Originally called "Château La Tour", Latour Martillac takes its name from the medieval tower overlooking the main courtyard. This tower is all that is left of a 12th century stronghold built by the ancestors of Montesquieu, who once owned the estate. Edouard Kressmann showed a strong interest in Latour Martillac when starting his négociant firm in the late 19th century. However, it was his eldest son who eventually bought the estate in 1929, changing the name to avoid any possible confusion with the château of the same name in Pauillac. Jean Kressmann inherited the property in 1955 and enlarged it to its present size. La Latour Martillac is currently managed by his two sons, Tristan and Loïc.
The hilly terrain features diverse soil types including Pyrenean gravel, clay, and limestone producing approximately two thirds red wine and one third white.
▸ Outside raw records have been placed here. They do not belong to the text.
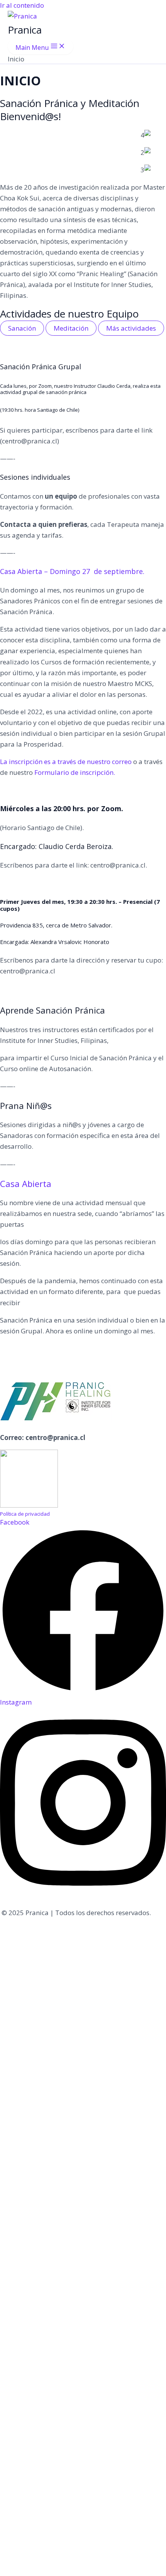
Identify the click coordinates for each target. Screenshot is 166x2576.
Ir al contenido (22, 5)
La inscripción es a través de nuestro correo (66, 761)
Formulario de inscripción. (74, 772)
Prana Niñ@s (26, 1105)
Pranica (25, 30)
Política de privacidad (25, 1513)
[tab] (22, 328)
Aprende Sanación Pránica (52, 1010)
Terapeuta (124, 524)
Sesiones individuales (35, 477)
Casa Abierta (25, 1183)
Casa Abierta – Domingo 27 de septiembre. (72, 571)
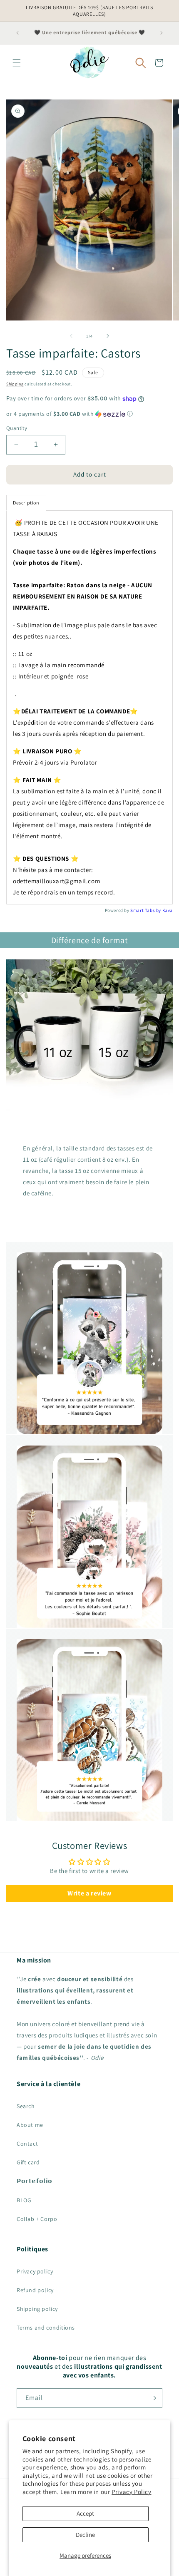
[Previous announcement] (17, 33)
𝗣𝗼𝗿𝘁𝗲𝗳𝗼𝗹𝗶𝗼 (34, 2181)
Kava (167, 910)
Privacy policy (35, 2271)
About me (30, 2125)
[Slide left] (71, 336)
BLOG (24, 2200)
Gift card (28, 2162)
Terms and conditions (46, 2327)
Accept (85, 2513)
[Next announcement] (161, 33)
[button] (16, 63)
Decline (85, 2535)
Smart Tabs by (146, 910)
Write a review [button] (89, 1893)
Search (26, 2106)
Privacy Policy (131, 2492)
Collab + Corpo (37, 2219)
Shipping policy (37, 2309)
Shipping (15, 384)
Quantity (16, 428)
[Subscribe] (153, 2398)
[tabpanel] (89, 707)
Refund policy (35, 2290)
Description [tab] (26, 502)
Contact (27, 2143)
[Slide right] (108, 336)
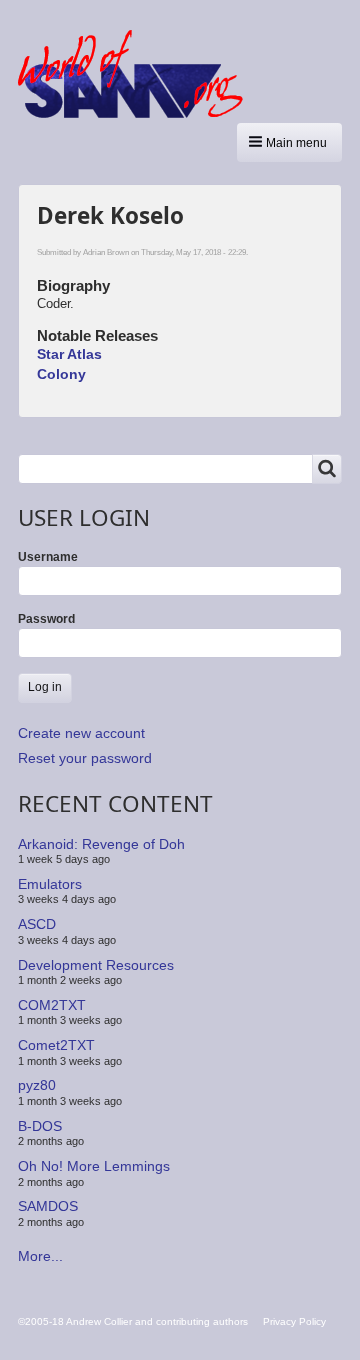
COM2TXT (52, 1005)
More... (40, 1256)
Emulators (50, 884)
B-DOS (40, 1126)
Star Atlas (69, 354)
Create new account (81, 733)
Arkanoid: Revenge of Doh (101, 843)
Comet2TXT (56, 1045)
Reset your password (85, 758)
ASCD (37, 924)
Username (48, 557)
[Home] (138, 74)
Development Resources (96, 964)
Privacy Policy (294, 1321)
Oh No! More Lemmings (94, 1166)
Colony (61, 374)
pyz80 (37, 1085)
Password (46, 619)
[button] (289, 142)
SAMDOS (48, 1206)
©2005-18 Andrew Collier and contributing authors (133, 1321)
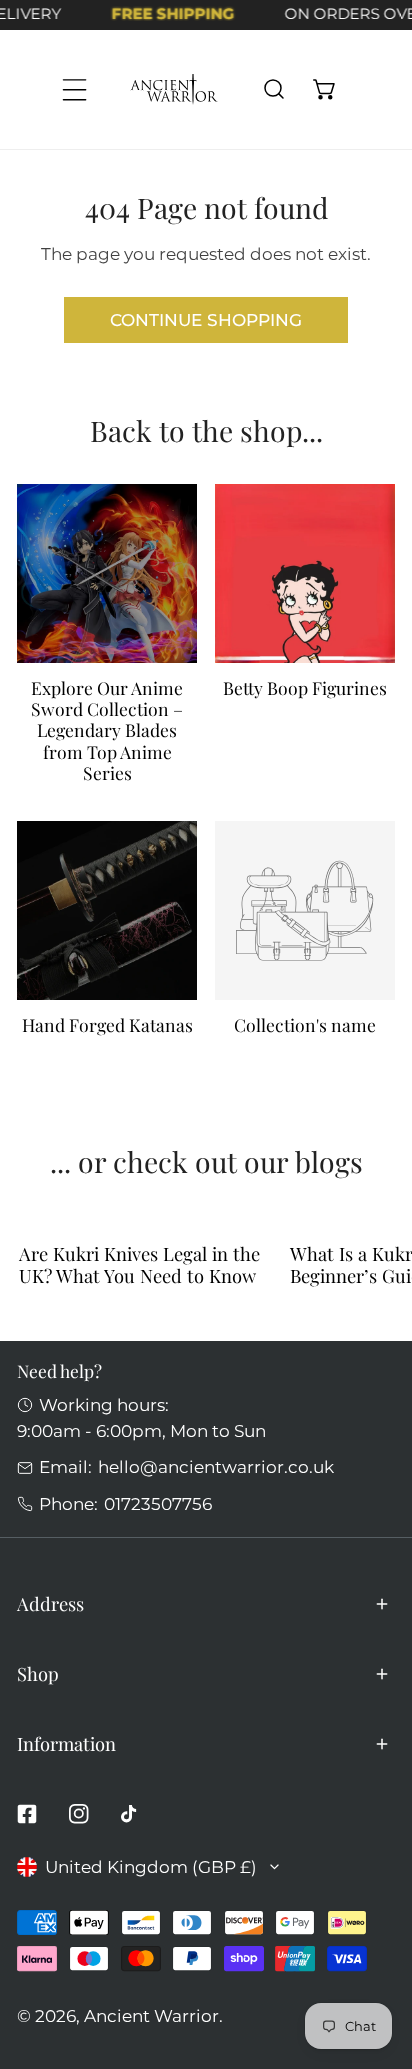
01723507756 (158, 1503)
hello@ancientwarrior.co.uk (216, 1466)
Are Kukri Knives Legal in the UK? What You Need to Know (139, 1264)
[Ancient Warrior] (174, 89)
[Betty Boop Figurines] (304, 573)
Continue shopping (206, 319)
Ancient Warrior (151, 2015)
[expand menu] (74, 89)
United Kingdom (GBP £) (151, 1866)
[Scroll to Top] (373, 1960)
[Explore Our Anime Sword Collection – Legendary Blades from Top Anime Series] (106, 573)
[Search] (273, 89)
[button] (324, 89)
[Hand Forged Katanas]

The vines are meticulously tended (Guyot simple or Guyot double pruning, bunch thinning, leaf thinning, etc.). Chemical fertilizers are used sparingly and only when absolutely necessary. Latour Martillac has the unique distinction of retaining a small plot of vines planted in 1884, which are lovingly looked after by the Kressman family.
The grapes at Latour Martillac are carefully hand-picked and placed into small crates to prevent bruising or oxidization. The white wine (60% Sémillon, 30% Sauvignon, and 10% Muscadelle) is fermented in temperature-controlled stainless steel vats and in barrel, without malolactic fermentation, and the lees are stirred during aging.
The red wine is made the traditional way. Fermentation is triggered by both indigenous and cultured yeasts. The wine stays in stainless steel vats for three weeks and then run off into barrels (35% new, 65% previously-used). The aging cellars have a vaporizer to reduce evaporation and the barrels are topped up once a month.
The cellars were completely renovated in 1989 and the Kressman brothers are pursuing the family tradition of quality wines, in large part thanks to low yields.
White Latour Martillac is surprisingly delicate and complex, and also ages well. The medium-bodied red wine displays finesse rather than concentration and extraction.